The legal troubles surrounding Rodriguez and Hill culminated in a sentencing in November 2025, with Rodriguez receiving a five-year prison term and Hill a four-year sentence. In December of last year, President Trump expressed that he was “looking into” the possibility of a pardon for Rodriguez, indicating an ongoing interest in the case.

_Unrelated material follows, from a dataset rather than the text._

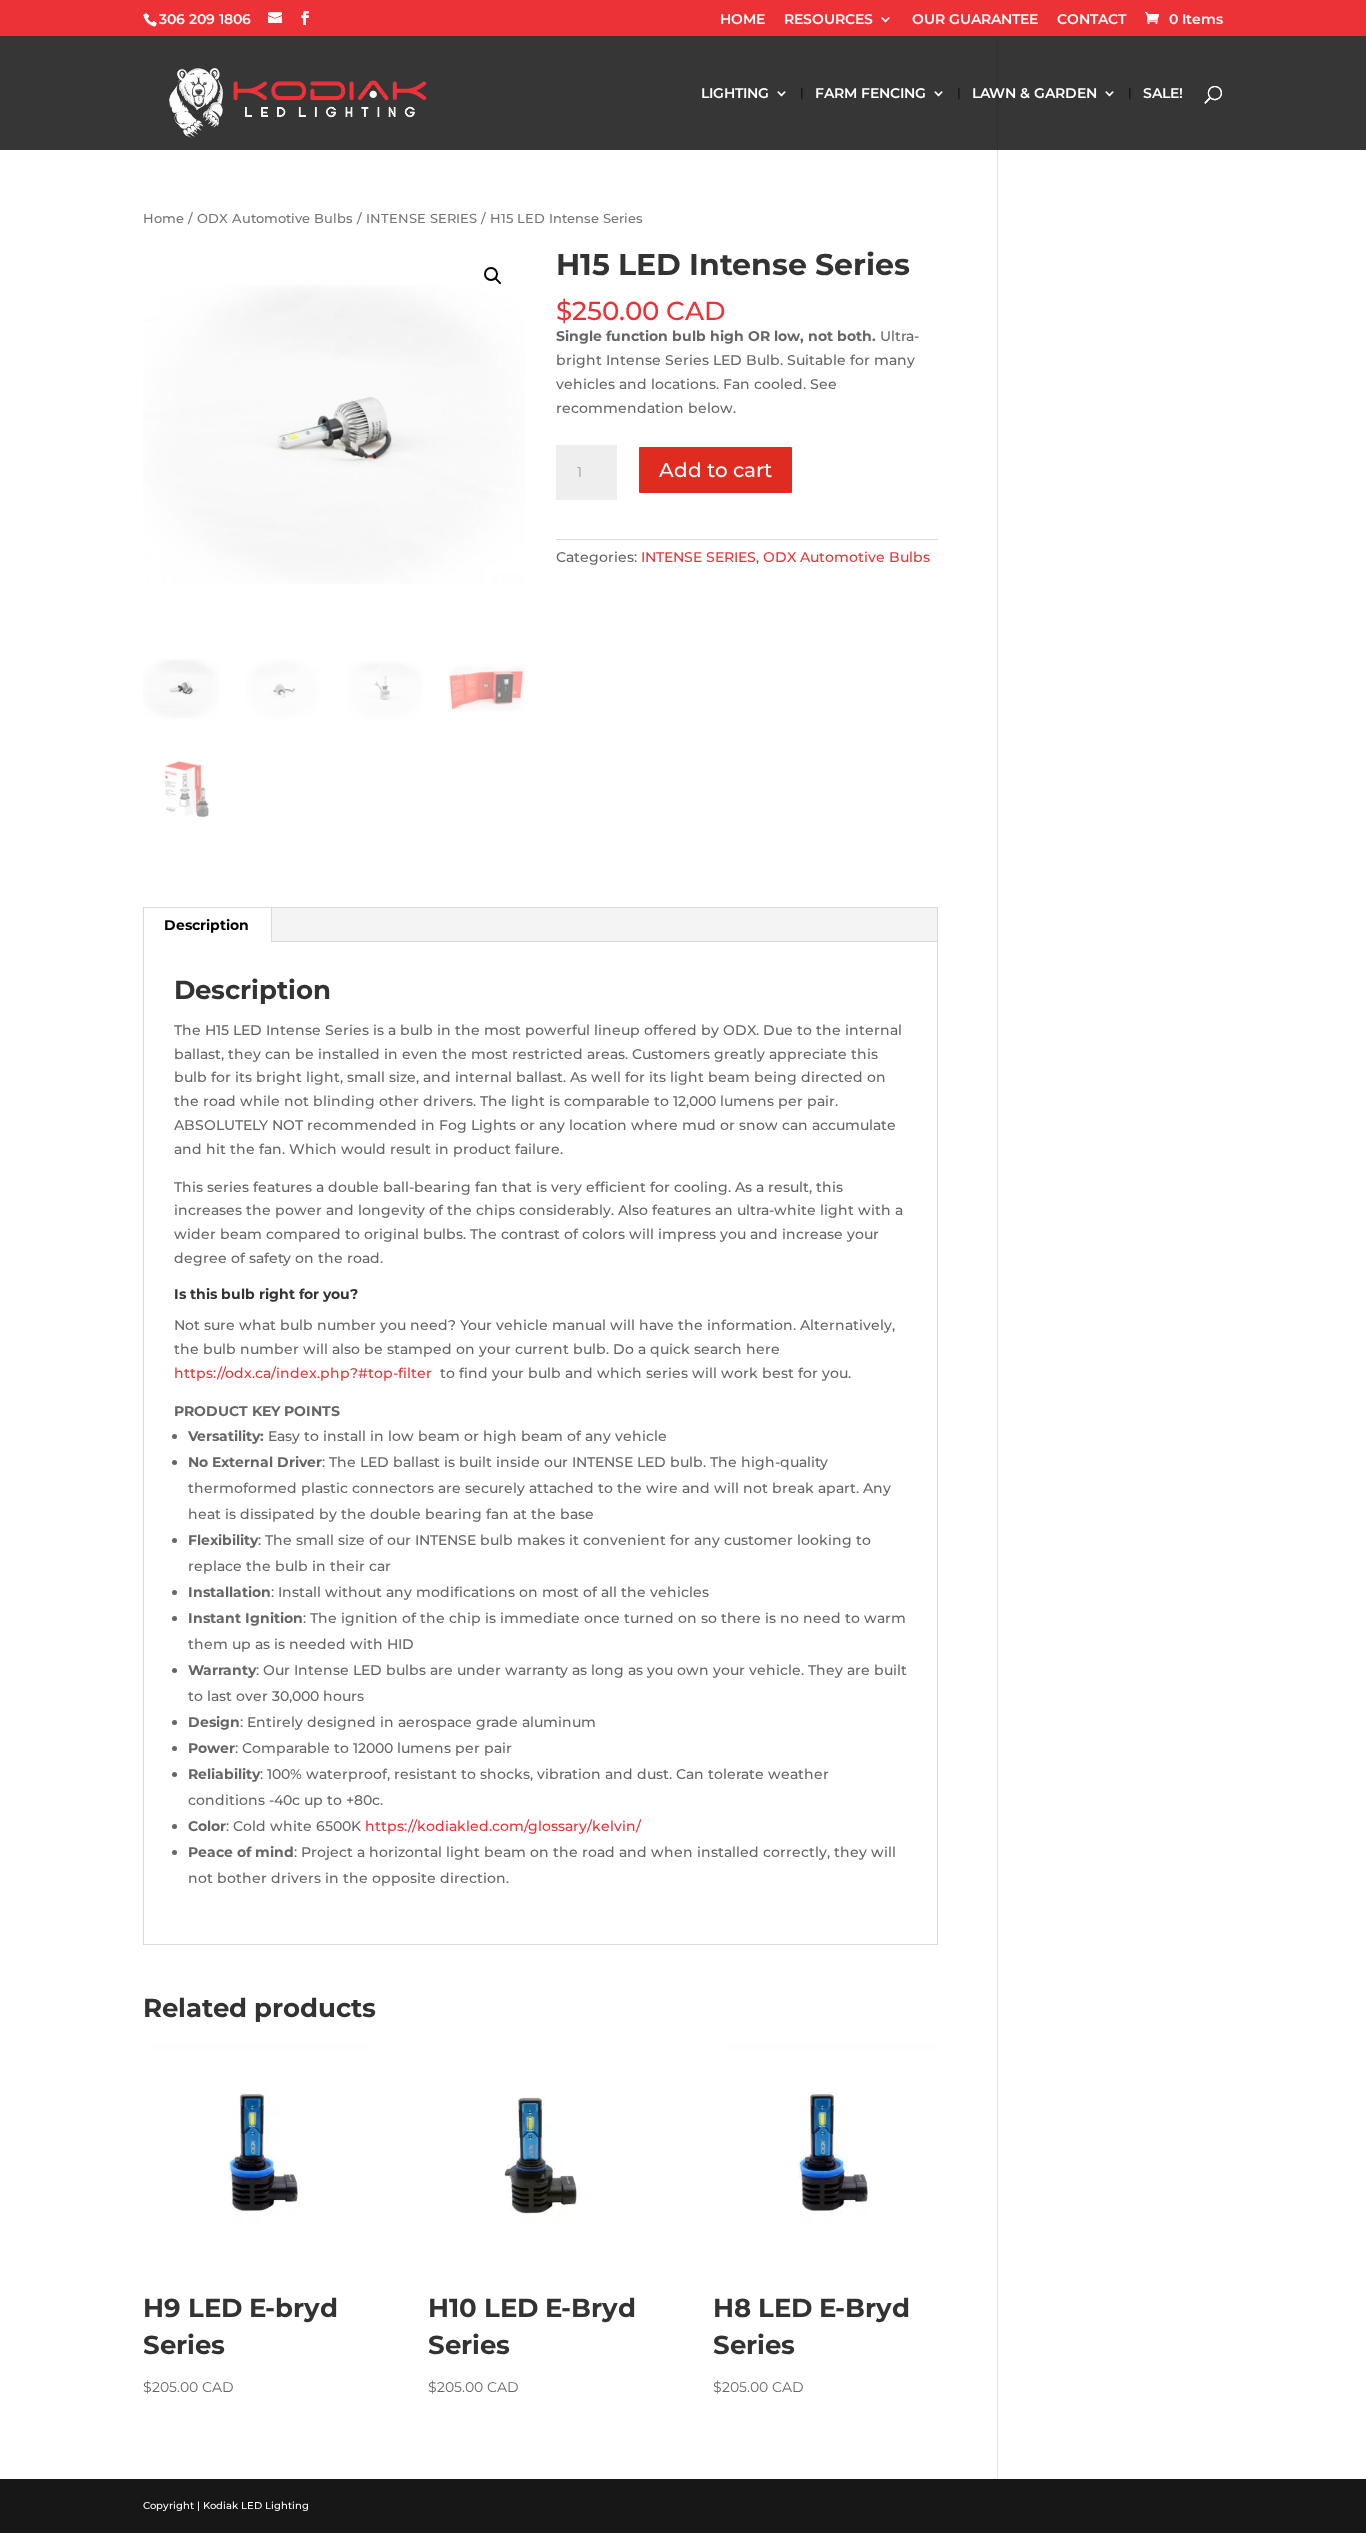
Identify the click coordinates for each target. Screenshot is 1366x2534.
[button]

In related developments, the legislative landscape surrounding cryptocurrencies is also evolving. Tim Scott, the Chair of the Senate Banking Committee, recently postponed a significant hearing regarding the CLARITY Act after Coinbase CEO Brian Armstrong announced that he would withdraw support for the current draft. Armstrong”s concerns center around the bill”s potential to grant excessive regulatory authority to the Securities and Exchange Commission (SEC) over stablecoins and decentralized finance (DeFi) protocols. The absence of backing from Coinbase, the largest cryptocurrency exchange in the U.S., has raised doubts about the bipartisan consensus originally spearheaded by Senator Cynthia Lummis.
As discussions continue, the current draft of the CLARITY Act proposes to prohibit platforms like Coinbase from offering interest or rewards on stablecoins, a move seen as beneficial to traditional banking institutions that argue high stablecoin yields detract from their market. Failure to resolve these legislative matters could hinder progress before the upcoming 2026 election cycle, potentially stalling all legislative action in the cryptocurrency space.